>> start PROVIDED TEXT

Re: does a table always need a PK?

From: Lauri Pietarinen <lauri.pietarinen_at_atbusiness.com>
Date: Sun, 31 Aug 2003 23:53:33 +0300
Message-ID: <bitn92$pb1$1_at_nyytiset.pp.htv.fi>


Paul G. Brown wrote:

> What you heard from proponents of sets over bags are all of the good
> things sets give you, but none of the bad things, chiefly the need to
> ensure that each edge in the physical query plan consists of unique
> rows. This means a) figuring out when the edge's set properties are
> guaranteed by the schema semantics (keys, unique columns) or the
> physical database (columns in a unique index appear in the tuple), and
> then when there is no guarantee b) imposing a blocking physical operation
> to guarantee the uniqueness.
>
> Set algebras were tried. They slowed the systems down. Whether or not this
> makes them impractical is an open question but to be honest about it, it
> isn't clear that the much touted advantages of set algebras outweigh their
> disadvantages. Theory is inherently practical.

>> end PROVIDED TEXT

§ JOBS:
1: Summarize the post in two sentences.
2: Print the part of the post that opens with the words containing "Paul G. Brown" and closes with "guarantee the uniqueness.".

>> start GIVEN DATA

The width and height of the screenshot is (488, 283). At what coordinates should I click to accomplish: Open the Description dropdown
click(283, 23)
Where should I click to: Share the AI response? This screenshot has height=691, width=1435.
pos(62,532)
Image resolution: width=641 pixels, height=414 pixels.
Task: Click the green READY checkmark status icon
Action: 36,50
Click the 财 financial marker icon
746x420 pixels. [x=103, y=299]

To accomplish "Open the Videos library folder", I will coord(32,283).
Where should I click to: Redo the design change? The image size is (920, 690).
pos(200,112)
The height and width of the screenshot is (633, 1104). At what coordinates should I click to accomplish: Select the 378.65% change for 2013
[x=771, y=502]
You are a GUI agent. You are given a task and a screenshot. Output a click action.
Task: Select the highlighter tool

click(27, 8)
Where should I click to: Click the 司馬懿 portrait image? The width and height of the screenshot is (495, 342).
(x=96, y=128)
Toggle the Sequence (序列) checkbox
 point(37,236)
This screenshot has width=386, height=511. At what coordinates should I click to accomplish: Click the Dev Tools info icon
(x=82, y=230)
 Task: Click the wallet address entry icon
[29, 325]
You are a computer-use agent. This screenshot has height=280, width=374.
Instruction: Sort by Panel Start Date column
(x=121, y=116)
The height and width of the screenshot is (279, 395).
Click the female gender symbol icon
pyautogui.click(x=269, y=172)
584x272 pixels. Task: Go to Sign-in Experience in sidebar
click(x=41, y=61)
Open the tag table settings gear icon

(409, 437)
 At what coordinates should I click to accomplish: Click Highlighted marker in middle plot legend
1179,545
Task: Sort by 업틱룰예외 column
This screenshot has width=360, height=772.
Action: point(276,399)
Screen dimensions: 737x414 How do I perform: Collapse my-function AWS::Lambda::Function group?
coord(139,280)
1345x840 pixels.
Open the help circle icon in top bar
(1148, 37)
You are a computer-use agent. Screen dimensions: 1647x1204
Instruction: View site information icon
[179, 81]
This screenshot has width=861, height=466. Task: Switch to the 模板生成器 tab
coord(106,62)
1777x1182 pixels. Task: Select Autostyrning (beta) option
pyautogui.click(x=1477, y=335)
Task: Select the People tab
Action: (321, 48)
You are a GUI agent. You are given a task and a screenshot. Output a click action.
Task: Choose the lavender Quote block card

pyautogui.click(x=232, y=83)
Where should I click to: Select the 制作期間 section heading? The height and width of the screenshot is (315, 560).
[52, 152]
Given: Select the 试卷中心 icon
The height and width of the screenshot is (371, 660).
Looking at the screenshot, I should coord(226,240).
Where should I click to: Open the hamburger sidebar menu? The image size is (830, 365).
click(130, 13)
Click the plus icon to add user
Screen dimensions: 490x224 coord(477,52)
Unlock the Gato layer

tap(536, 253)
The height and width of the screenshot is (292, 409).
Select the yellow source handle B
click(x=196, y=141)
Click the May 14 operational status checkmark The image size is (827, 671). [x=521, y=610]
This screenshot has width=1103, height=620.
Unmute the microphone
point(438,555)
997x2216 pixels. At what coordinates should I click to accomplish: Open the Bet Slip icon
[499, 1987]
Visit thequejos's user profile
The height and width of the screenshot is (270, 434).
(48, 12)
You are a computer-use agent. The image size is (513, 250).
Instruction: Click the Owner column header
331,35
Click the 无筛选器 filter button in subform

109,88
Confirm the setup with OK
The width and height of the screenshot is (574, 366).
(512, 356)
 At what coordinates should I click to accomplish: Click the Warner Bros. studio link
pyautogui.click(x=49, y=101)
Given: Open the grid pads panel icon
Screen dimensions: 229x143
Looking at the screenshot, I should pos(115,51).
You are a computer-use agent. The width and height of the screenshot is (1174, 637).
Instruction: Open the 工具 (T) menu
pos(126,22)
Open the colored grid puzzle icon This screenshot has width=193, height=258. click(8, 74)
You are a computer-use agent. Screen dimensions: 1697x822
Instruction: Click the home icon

>> end GIVEN DATA

§ RESULTS OF THE TASKS:
1: In a reply by Lauri Pietarinen, Paul G. Brown is quoted as saying that those who favor sets over bags point to the good things sets give but not the bad ones, chiefly the need to ensure that each edge in the physical query plan has unique rows, which calls for a blocking physical operation when neither the schema nor the physical database guarantees uniqueness. He adds that set algebras were tried and slowed the systems down, so it isn't clear that their touted advantages outweigh their disadvantages.

2:
Paul G. Brown wrote:

> What you heard from proponents of sets over bags are all of the good
> things sets give you, but none of the bad things, chiefly the need to
> ensure that each edge in the physical query plan consists of unique
> rows. This means a) figuring out when the edge's set properties are
> guaranteed by the schema semantics (keys, unique columns) or the
> physical database (columns in a unique index appear in the tuple), and
> then when there is no guarantee b) imposing a blocking physical operation
> to guarantee the uniqueness.